Even after the trial ended, Gudrun and her mother were forced to live in a Protestant nursing home in Bethel under a pseudonym, as they had no money or valuables.

Due to the fact that he refused to take another name, he had to constantly "start from scratch, introduce himself, say his name, his father's name." Throughout her adulthood, Gudrun remained faithful to her father.

In a 1999 interview she talked about trying to save enough money to go to the US and investigate evidence that would help her compare her childhood memories with her father's views and the orders given to her. . Ultimately his goal is to write a book called "Simply Heinrich Himmler ... to clear my father's name".

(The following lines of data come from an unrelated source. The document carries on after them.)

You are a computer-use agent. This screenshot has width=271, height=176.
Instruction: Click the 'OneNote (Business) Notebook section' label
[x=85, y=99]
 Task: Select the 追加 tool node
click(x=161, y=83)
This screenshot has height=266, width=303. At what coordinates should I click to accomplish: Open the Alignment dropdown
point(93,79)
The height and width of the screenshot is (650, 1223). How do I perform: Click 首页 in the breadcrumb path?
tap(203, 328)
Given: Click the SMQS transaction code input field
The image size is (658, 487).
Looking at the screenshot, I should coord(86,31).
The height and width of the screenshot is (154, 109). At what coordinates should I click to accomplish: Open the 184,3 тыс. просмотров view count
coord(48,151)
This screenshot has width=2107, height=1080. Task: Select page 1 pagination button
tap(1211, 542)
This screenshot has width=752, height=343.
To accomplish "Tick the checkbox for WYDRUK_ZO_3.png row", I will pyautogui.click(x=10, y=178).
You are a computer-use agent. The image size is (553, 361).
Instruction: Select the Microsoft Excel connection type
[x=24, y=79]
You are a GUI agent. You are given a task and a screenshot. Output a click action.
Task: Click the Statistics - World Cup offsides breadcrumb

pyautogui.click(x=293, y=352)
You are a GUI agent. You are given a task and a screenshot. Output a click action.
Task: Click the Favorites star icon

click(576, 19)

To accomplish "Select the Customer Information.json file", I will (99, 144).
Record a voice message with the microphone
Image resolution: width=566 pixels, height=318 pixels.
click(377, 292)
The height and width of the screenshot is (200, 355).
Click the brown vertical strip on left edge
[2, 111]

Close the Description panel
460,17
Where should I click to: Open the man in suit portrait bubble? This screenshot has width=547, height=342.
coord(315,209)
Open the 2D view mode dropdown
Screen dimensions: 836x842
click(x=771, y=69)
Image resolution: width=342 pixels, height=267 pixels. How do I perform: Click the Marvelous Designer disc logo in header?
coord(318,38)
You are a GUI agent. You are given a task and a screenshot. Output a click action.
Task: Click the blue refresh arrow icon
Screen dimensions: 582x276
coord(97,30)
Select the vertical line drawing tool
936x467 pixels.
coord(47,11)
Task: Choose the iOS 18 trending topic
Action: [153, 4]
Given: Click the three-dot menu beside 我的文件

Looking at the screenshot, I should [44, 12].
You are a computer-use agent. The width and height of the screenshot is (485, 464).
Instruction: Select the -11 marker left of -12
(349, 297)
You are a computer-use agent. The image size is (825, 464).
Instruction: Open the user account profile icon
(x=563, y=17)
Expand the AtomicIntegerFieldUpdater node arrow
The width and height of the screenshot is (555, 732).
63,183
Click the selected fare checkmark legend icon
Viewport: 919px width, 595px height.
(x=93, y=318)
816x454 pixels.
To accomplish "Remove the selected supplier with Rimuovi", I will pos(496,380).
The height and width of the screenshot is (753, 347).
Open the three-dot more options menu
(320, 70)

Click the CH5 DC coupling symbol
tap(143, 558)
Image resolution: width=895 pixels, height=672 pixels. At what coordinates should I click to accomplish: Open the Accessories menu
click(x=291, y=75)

Gudrun Himmler married journalist and author Wolf Dieter Burwitz and they had two children. She also became a member of Still Hilfe (Silent Help), an organization providing aid to arrested, condemned, or fugitive former members of the SS.

According to journalist Andrea Roppke: "Silent Help is not only about former National Socialists. It also raises funds for the neo-Nazi movement." Over the years he has helped people such as Theresienstadt's supervisor Anton Maloth.

He arranged for her to stay in an expensive nursing home in Pulach until she was sentenced to prison. He also assisted a convicted Dutch Nazi classer Karel Faber. Gudrun retains her father's fascist views and has been described by Oliver Schrom as a "flamboyant Nazi princess".